I had previously considered calling the original clause “the duration of the agreement” because the end of that period was the end of the contract. It`s a pretty standard setting, but the flat-out makes no sense. The contract is far from expiring. Instead, its main objective continues to be to limit the disclosure of confidential information. These commitments are more likely to continue for some time after the end of the NDA. You should consult a lawyer before breaking the conditions of an NOA. If you are bound by an agreement not to disclose trade secrets, it is possible that the language can be interpreted to cover all public statements about what is happening in the workplace, although it is not yet known whether this argument will be valid in court. If the NDA is a reciprocal agreement in which both parties have made confidentiality statements, both parties will likely be required to comply with all confidentiality obligations for a period after the end of the NDA, depending on the terms of the NDA. If the NDA is a unilateral or unilateral agreement and the dismissing party is the party that made the revelations, the general termination of the NDA is not a major problem, since the contract was concluded in any case in the interest of that party. Bills pending in legislatures across the country, including California, New York and Pennsylvania, would prohibit employers from requiring employees to sign agreements that prevent them from detecting alleged sexual harassment in the workplace. If a clause is not included in an NOA, the parties may imply that the NDA will be in effect indefinitely. A NOA without a clause is more common in an agreement where a relationship is in progress. Assuming that the NDA has a termination clause, all contractual obligations, as soon as a party terminates the termination of the contract, will expire on the termination date, unless the NDA contains a survival clause.

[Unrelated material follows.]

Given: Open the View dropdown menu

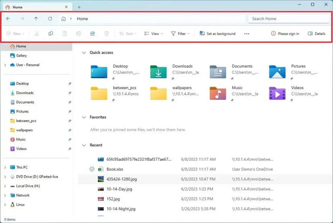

However, circumstances may vary depending on whether the information is considered a business secret when the Ontario Court of Appeal has ruled that disclosure of a company`s business secrets may be considered a commercial restriction. Note that after the termination date, the receiving party is no longer bound to confidentiality if information is received after the termination date. This provision applies regardless of whether the confidentiality clause continues to apply to confidential information received prior to the termination date. The parties had begun to meet to discuss the possibility of a licensing agreement, but after three meetings, the parties failed to reach an agreement and the NDA was terminated. If the party wishing to resign is the party who has received confidential information in a unilateral agreement, the receiving party, if properly formulated, remains bound by the obligation of confidentiality of the clause contained in the NDA.